1)WSJ: ``ECB’s Mario Draghi Reasserts Readiness to Expand Stimulus”, November 13, 2015.

“European Central Bank President Mario Draghi reasserted the ECB’s readiness to expand its bond purchase program and perhaps enact other measures to combat weak inflation in the eurozone…. Many economists view this as a signal that the central bank is seriously considering expanding the volume and length of its large-scale asset purchase program, or quantitative easing, beyond the €60 billion ($64.54 billion) a month that the ECB started buying in March of this year and has said it would continue to buy until at least September of next year…”

Evaluate the impact of this announcement regarding a permanent increase in the Euro supply on the U.S. and the euro-dollar exchange rate. Consider the complete exchange rate determination model we learned in this course. When answering the below questions. Take U.S. to be the home country.

  1. [3 points] Illustrate using graphical analysis how this change affects the U.S. money market. Label your initial equilibrium point A, label the short run equilibrium point B, and your long run equilibrium point C. You can show short run and long run on the same graphs. Label all axes and indicate curve shifts with arrows. Label all axes and indicate curve shifts with arrows.
  1. U.S. FX Market.

- [1 point] What happens to the DR schedule in the short run?

- [2 points] Why? Explain.

- [1 point] What happens to the DR schedule in the long run?

- [2 points] Why? Explain.

- [1 point] What happens to the FR schedule in the short run?

- [2 points] Why? Explain.

- [1 point] What happens to the FR schedule in the long run?

- [2 points] Why? Explain.

iii. [3 points] Explain the behavior of Edollar/euro in the short-run and in the long-run.

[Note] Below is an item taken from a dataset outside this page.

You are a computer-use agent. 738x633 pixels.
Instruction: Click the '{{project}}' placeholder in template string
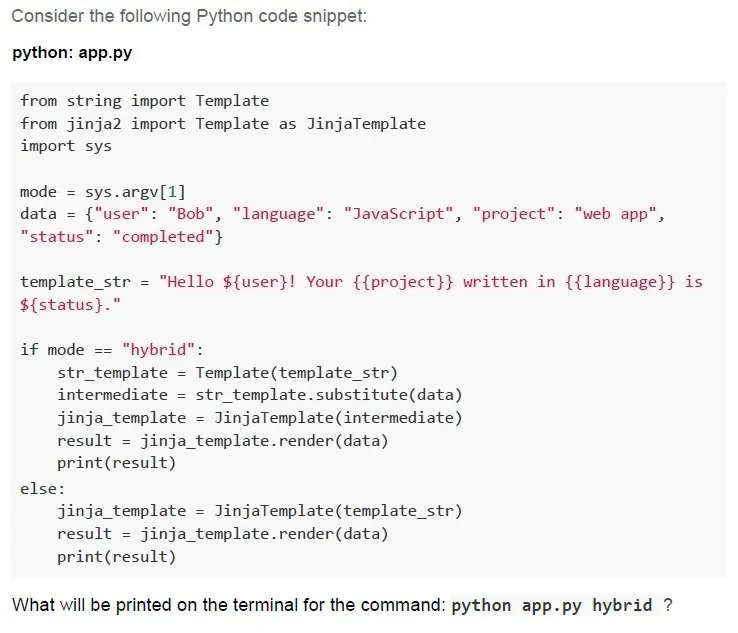(403, 282)
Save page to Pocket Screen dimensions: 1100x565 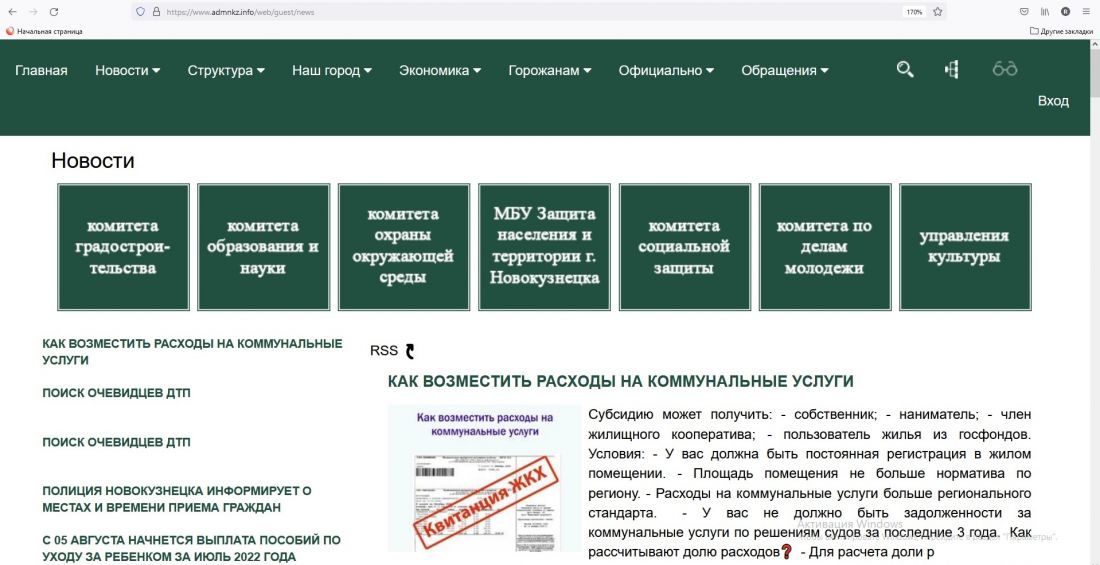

2) The Asset Approach and the Fixed Exchange Rate Regime

Malaysia pegs its exchange rate to the U.S. dollar (fixed ). The Central Bank of Malaysia is committed to protect its fixed exchange rate regime and capital mobility, under all circumstances.

For each of the separate cases below, analyze how the economic change in that case affects the Malaysian money and foreign exchange markets in the short-run.

Illustrate your answer using the graphs. Label your initial equilibrium point A and your short-run equilibrium point B. Label all axes and indicate curve shifts with arrows. Explain the reason for each curve shift briefly.

  1. a) [6 points] Suppose Malaysia experiences an economic boom.
  2. b) [6 points] Suppose the U.S. dollar is expected to depreciate.